In 1945, two Southern California product designers formed a company called Mattel Creations. The designers were Harold “Matt” Matson and Elliot Handler. Mattel was a combination of their names.
Working out of Handler’s garage, the men built picture frames using shop equipment purchased from Sears on the installment plan. In addition, Elliot began using the wood scraps to make doll furniture.
Elliot and his equally enterprising wife Ruth had a host of potentially marketable ideas. Among them were a child-size ukulele and a jack-in-the-box.
Mattel was not the Handlers’ first business venture. In the late 1930s, newly married, they formed Elzac (named for Elliot and his then-partner Zachary Zemby), which made and sold costume jewelry and brooches. Most were inexpensive and often whimsical.

An Elzac brooch from the 1940s.
Elzac was a successful venture, but the Handlers, having greater ambitions, put their hopes in Mattel.
And Mattel was profitable from year one. The ukulele (the Uke-A-Doodle) was a popular seller. In 1947, the Handlers bought out Matson, and Ruth and Elliot became co-CEOs of Mattel.
By the early 1950s, Mattel was focused exclusively on toys, and business boomed. In 1955, it surged exponentially when Mattel began advertising on TV.
When the Mickey Mouse Club was set to debut on television, Disney and ABC approached Mattel about sponsoring a 15-minute segment of the program. The deal required a commitment for the full 52-week season, at the sobering cost of $500,000.
At the time, that was almost Mattel’s entire net worth.
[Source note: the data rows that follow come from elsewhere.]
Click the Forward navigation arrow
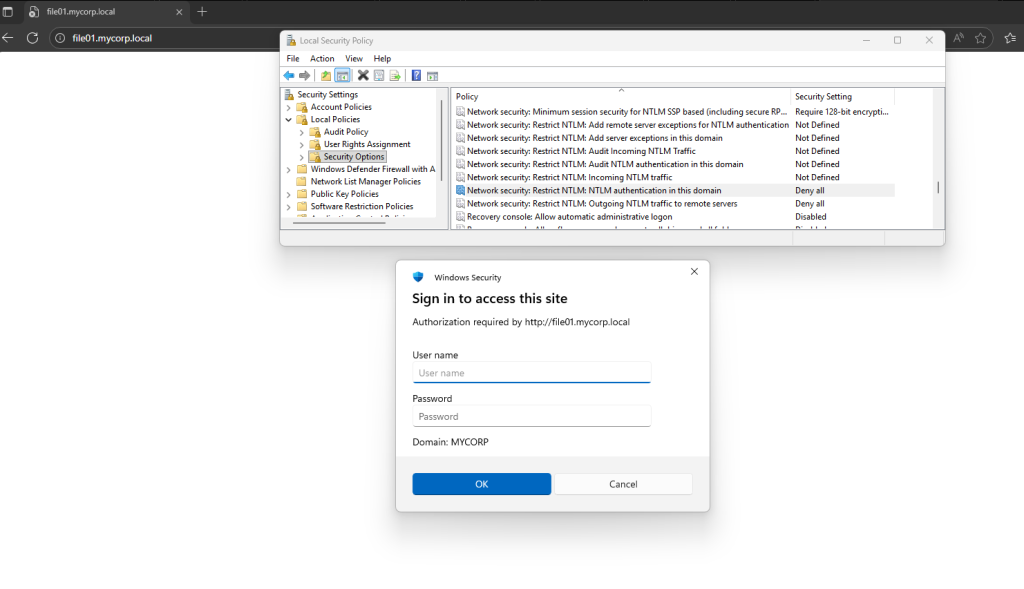This screenshot has width=1024, height=589. click(304, 75)
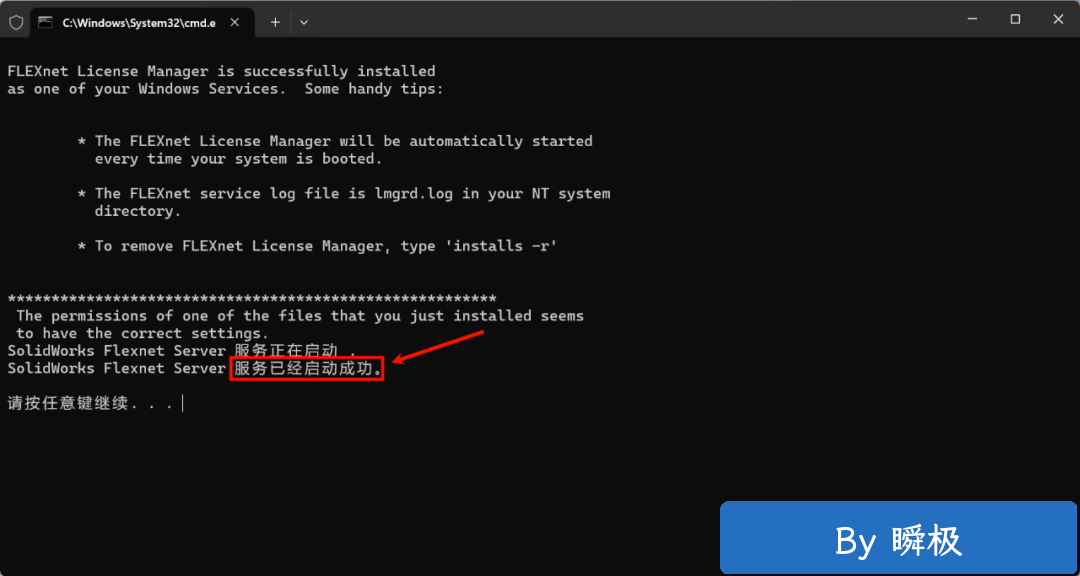Expand the new tab profile dropdown chevron
This screenshot has height=576, width=1080.
[x=304, y=21]
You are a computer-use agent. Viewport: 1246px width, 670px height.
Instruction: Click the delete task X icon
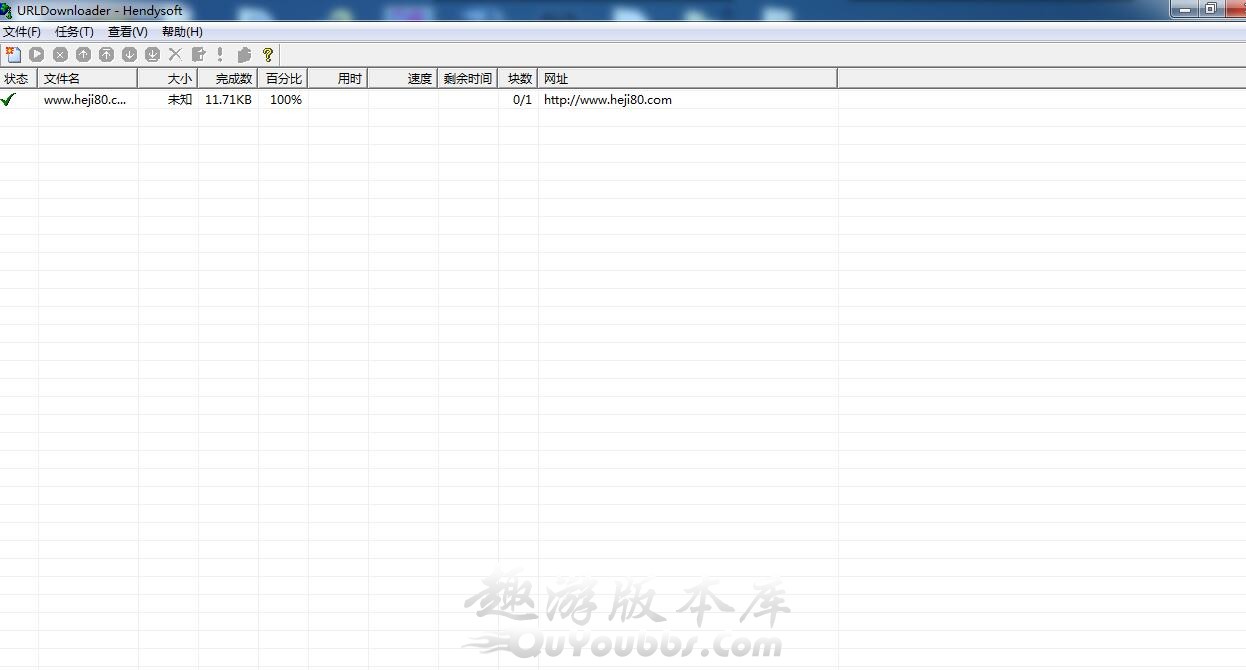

But the Handlers understood the potential and took the deal.
The television exposure was transformative. Within a few years, Mattel’s annual sales topped $1 million, then $5 million, then $14 million.
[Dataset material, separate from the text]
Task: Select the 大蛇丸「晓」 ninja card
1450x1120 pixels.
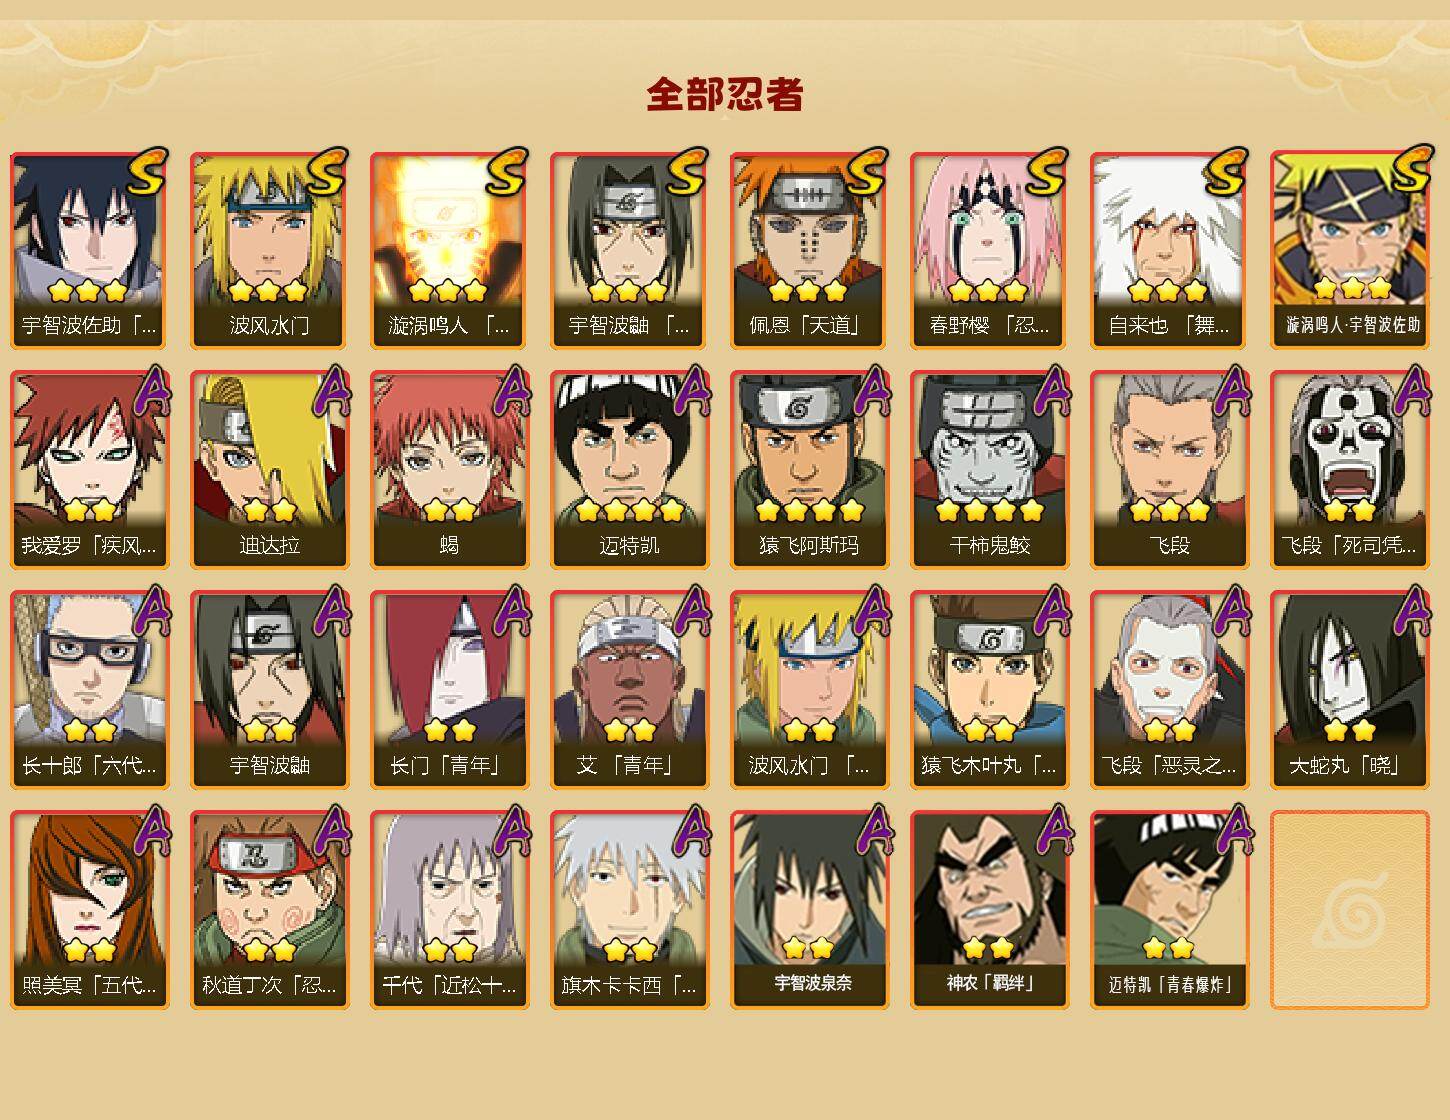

For several years, Ruth had been musing about an idea she got when her daughter Barbara was a pre-teen. Barbara often played with paper dolls, making paper clothes for them and acting out fanciful stories and adventures.
Ruth also observed that Barbara had outgrown her doll babies and always treated the paper dolls as adults.
Ruth wanted to give girls like Barbara a replacement for both traditional dolls and paper dolls: an adult female doll with a wardrobe of clothing made of fabric, not paper.
But Ruth couldn’t convince Elliot or the Mattel staff. They insisted parents wouldn’t buy their daughters a doll with the figure of a grown-up. Ruth had to bide her time.
In 1956, the Handlers took their then-teenaged children Barbara and Kenneth to Europe on vacation. During the trip, Ruth discovered a new German sensation, “Bild Lilli.”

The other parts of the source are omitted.